**What is being asked:** The required output is the exact run of lines below that opens at the line with "Startseite (138, 2051)" and closes at the line with "Zosh, einer der".

»»

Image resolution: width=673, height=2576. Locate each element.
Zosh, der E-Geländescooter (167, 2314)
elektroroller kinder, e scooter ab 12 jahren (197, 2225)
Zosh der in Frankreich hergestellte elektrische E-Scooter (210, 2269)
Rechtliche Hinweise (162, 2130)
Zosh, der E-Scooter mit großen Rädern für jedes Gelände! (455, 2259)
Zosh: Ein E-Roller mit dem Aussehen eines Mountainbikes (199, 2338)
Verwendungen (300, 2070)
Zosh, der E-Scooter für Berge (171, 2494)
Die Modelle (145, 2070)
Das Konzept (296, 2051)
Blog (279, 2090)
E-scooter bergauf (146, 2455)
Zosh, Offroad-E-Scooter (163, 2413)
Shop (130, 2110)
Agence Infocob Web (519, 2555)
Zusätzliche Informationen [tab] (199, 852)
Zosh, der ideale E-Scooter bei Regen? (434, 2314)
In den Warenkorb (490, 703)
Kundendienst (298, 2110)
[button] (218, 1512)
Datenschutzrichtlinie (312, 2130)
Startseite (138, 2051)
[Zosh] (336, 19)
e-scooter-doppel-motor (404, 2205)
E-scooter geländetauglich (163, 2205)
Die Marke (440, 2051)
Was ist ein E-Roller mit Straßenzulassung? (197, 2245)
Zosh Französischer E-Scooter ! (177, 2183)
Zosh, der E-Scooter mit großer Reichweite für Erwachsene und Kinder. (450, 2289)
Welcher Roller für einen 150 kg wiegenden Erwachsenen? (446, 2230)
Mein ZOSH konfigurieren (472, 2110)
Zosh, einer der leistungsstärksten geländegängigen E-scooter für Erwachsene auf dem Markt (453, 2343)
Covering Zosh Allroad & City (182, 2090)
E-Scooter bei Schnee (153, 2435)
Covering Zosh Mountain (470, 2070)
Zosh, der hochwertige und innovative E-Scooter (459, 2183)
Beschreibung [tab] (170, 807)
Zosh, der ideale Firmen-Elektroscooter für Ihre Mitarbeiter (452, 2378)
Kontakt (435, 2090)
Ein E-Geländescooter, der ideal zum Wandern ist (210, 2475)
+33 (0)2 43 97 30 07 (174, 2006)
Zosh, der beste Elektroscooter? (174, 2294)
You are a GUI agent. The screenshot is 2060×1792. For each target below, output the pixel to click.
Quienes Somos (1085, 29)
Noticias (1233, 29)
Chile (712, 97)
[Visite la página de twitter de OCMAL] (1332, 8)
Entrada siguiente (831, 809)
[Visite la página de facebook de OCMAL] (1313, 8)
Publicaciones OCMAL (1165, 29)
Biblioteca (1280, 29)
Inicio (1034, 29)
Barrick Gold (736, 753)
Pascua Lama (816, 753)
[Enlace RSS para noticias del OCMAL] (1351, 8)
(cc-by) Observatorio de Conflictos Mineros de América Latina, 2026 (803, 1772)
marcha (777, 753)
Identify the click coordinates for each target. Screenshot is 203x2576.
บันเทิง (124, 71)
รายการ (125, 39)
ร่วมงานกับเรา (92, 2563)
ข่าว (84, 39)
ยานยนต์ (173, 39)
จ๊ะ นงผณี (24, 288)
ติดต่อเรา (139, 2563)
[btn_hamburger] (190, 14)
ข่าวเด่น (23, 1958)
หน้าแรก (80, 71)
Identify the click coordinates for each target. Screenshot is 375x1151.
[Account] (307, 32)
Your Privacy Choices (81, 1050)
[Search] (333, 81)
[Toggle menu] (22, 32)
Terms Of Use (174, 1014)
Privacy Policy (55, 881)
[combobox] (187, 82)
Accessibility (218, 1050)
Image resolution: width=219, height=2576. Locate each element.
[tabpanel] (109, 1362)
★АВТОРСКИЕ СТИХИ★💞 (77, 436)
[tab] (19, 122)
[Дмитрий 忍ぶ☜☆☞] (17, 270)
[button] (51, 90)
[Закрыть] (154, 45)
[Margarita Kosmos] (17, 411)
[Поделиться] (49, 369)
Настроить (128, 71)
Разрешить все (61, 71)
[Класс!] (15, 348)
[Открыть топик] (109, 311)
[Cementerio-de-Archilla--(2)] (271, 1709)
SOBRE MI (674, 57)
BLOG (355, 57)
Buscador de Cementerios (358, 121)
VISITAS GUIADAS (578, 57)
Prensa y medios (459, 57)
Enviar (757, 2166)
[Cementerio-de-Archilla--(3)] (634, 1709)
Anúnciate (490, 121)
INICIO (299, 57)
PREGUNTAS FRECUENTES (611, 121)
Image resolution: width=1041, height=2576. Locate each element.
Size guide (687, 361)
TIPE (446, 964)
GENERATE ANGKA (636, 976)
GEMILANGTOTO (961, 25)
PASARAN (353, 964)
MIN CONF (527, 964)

««

**Output for this task:**
Startseite (138, 2051)
[Zosh] (336, 19)
e-scooter-doppel-motor (404, 2205)
E-scooter geländetauglich (163, 2205)
Die Marke (440, 2051)
Was ist ein E-Roller mit Straßenzulassung? (197, 2245)
Zosh Französischer E-Scooter ! (177, 2183)
Zosh, der E-Scooter mit großer Reichweite für Erwachsene und Kinder. (450, 2289)
Welcher Roller für einen 150 kg wiegenden Erwachsenen? (446, 2230)
Mein ZOSH konfigurieren (472, 2110)
Zosh, einer der leistungsstärksten geländegängigen E-scooter für Erwachsene auf dem Markt (453, 2343)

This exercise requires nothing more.